Venezia, Stroppa: "Antonelli è riuscito a rimettere in piedi una società che rischiava di scomparire"
Di seguito il resto dell'intervista ai microfoni di Sportitalia di mister Giovanni Stroppa, momento in cui ha annunciato la sua permanenza sulla panchina del Venezia.
Vincere un campionato è sempre un’impresa complessa. Qual è il segreto per rendere tutto così semplice?
"Serve innanzitutto del materiale buono a disposizione. Si parte da lì e poi, chiaramente, ci deve essere una società alle spalle che ti dà una mano. Le idee fanno la differenza fino a un certo punto: sono i giocatori che, con le loro giocate singole, possono dare quel quid in più. Vincere con cinque squadre diverse negli ultimi anni è una gratificazione enorme".
Esiste un'etichetta che la vede come "specialista della B" ma meno adatto alla Serie A. Cosa risponde?
"Noi allenatori veniamo scelti, non è sempre una nostra decisione. Se tutto andrà come deve, tra due mesi sarò un allenatore del Venezia in Serie A e non vedo problemi. Poco tempo fa l'ho detto chiaramente: io non cambio il mio modo di giocare, perché la mia proposta è quella e i risultati, attraverso le prestazioni, mi hanno dato ragione".
Molti dicono che in Serie A bisogna "sopravvivere" più che proporre gioco. È un limite per le sue idee?
"Se significa che non mi piace sopravvivere, va benissimo. Io credo di avere molti anni di 'marciapiede' alle spalle: prendere o lasciare. A Crotone ci siamo salvati riprendendo la squadra all'ultimo posto. Non cerco l'arrembaggio folle, ma un'idea precisa: abbiamo avuto la miglior difesa sia a Cremona che a Venezia. Ci si può difendere andando nella metà campo avversaria".
Che ruolo ha avuto il Direttore Sportivo Filippo Antonelli in questa promozione?
"Antonelli è molto bravo. Prima del mio arrivo è riuscito a rimettere in piedi una società che aveva problemi economici e rischiava di scomparire. Ha riportato la squadra nella massima serie valorizzando la seconda o terza rosa più giovane del campionato. Vedere questi ragazzi crescere e diventare oggetti di mercato è una soddisfazione impagabile".

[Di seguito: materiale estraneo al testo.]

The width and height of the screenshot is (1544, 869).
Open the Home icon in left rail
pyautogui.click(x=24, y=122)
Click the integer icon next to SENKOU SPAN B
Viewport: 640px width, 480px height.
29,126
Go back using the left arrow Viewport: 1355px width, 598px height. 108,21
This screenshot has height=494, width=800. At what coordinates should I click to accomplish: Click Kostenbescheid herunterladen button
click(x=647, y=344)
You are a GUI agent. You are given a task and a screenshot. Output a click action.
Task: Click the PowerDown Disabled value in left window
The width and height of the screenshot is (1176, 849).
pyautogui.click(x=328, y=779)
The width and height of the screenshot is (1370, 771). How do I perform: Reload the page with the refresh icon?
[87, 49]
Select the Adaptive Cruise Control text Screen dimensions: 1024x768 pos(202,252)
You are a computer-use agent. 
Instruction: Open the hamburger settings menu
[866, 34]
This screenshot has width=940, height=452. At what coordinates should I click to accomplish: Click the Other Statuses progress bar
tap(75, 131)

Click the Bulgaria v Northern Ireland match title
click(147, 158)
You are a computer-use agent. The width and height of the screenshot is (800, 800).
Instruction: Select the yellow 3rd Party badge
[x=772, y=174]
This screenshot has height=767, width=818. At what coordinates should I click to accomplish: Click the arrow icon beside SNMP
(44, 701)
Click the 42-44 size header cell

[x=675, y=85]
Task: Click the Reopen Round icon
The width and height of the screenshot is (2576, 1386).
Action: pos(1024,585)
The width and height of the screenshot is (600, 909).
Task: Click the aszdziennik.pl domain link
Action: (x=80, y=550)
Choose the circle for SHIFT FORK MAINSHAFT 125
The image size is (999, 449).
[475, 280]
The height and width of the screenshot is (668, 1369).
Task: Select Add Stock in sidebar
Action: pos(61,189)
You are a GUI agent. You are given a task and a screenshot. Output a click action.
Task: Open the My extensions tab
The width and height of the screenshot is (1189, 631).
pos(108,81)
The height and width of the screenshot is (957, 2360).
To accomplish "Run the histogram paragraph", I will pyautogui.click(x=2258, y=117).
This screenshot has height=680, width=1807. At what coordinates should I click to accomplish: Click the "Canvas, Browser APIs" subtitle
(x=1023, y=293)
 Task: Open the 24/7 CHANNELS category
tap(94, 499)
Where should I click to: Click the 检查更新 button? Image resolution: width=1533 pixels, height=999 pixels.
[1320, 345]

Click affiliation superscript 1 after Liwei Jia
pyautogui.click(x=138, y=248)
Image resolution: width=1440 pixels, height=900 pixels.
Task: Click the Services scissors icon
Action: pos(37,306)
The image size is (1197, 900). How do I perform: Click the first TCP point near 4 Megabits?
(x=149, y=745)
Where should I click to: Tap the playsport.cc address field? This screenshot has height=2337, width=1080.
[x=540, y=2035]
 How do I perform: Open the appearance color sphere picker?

A proposito di talenti, quali sono i cinque nomi che vedrebbe pronti per il salto dalla B alla Serie A?
"Se guardo ai profili incontrati e allenati, dico Busio, Kike Perez e Doumbia fra i miei ragazzi e Ghedjemis e Kvernadze del Frosinone. Aggiungo anche Massolin: l'Inter ci ha visto lungo, ha potenzialità fisiche e tecniche enormi".
L'obiettivo del Venezia l'anno prossimo sarà la salvezza. Si sente l'uomo giusto per questa sfida?
"Sinceramente, la volontà di rimanere c'è tutta. Ci sono grandi progetti e la proprietà è forte, la prospettiva è assolutamente buona. Quando sei stimato e amato da una piazza e dalla società, come dimostra la festa di questi giorni, non vedo altre soluzioni. Con Antonelli c'è grandissima stima, il futuro è qui".